Collected data:
──────────────────────────────

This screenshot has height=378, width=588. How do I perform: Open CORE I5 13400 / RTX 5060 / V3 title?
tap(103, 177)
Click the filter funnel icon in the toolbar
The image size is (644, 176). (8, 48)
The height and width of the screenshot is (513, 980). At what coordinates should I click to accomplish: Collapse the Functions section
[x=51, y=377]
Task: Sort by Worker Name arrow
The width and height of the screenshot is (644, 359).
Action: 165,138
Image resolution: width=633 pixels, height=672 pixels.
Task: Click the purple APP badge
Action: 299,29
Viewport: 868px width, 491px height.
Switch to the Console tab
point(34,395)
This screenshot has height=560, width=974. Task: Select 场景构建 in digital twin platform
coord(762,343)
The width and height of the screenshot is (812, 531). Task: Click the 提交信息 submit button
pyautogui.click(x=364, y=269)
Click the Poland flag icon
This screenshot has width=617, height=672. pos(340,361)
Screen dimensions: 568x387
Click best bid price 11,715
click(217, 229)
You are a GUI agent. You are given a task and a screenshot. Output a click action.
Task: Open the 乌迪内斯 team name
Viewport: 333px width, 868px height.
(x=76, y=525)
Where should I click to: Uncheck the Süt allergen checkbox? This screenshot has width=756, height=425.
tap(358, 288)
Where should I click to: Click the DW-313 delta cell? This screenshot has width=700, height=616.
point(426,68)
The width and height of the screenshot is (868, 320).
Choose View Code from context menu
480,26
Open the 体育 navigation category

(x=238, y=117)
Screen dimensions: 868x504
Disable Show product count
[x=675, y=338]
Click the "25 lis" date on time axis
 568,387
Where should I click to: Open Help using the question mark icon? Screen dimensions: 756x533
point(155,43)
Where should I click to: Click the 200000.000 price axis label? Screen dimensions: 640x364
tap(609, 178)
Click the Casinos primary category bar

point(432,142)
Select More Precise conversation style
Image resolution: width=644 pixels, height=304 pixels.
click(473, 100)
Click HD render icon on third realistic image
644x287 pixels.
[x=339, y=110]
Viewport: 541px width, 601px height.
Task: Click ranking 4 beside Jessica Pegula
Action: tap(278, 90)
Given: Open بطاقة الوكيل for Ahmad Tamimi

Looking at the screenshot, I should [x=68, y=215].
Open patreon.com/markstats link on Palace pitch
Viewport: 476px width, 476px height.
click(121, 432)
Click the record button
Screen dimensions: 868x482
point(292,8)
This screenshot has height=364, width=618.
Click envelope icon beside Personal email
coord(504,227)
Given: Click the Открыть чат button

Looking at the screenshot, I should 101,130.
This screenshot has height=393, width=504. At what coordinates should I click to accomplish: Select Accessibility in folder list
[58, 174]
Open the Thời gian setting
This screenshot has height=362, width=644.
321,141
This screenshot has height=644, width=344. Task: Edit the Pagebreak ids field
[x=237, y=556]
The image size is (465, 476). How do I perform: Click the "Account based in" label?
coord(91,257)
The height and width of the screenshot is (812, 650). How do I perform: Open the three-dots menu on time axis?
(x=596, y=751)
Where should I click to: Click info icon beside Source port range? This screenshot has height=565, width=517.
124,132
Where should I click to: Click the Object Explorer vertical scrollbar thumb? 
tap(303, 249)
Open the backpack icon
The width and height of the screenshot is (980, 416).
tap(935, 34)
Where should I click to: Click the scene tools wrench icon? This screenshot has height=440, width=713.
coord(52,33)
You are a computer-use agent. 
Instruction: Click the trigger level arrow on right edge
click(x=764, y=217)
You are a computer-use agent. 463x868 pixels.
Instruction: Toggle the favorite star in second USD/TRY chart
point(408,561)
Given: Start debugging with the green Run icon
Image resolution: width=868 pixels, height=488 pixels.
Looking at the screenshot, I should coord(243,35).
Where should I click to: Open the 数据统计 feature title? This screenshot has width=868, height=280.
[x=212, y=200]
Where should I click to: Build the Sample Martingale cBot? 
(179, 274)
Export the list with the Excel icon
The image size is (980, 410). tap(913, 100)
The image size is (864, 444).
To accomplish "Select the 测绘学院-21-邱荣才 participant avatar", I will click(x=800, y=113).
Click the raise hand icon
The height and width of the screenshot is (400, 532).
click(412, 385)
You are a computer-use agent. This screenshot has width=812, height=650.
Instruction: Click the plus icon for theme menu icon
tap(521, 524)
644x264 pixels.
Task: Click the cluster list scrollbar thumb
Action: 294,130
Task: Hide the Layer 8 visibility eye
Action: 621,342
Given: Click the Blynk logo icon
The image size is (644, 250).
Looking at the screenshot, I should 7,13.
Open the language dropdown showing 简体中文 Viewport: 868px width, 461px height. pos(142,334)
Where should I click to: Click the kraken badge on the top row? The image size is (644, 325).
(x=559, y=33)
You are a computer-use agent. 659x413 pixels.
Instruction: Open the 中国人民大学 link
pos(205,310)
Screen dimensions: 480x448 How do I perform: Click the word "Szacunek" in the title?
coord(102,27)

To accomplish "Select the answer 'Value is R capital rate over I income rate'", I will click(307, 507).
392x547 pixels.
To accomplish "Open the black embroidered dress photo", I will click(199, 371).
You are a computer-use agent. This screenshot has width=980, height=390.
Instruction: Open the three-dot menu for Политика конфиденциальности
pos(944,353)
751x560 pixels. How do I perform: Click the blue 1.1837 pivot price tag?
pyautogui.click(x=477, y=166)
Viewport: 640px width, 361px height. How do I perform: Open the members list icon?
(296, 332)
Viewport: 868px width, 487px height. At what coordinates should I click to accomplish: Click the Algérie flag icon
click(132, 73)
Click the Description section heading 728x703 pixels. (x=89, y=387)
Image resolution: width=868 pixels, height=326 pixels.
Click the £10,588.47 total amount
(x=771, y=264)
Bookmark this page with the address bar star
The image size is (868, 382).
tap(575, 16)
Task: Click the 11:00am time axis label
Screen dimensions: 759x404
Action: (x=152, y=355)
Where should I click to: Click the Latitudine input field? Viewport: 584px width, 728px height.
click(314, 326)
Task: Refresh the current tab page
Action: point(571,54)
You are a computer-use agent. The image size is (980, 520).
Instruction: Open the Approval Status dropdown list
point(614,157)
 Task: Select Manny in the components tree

──────────────────────────────

TASK DESCRIPTION: Write down only how many lines of the entries above include the word "computer".

EXERCISE SOLUTION: 6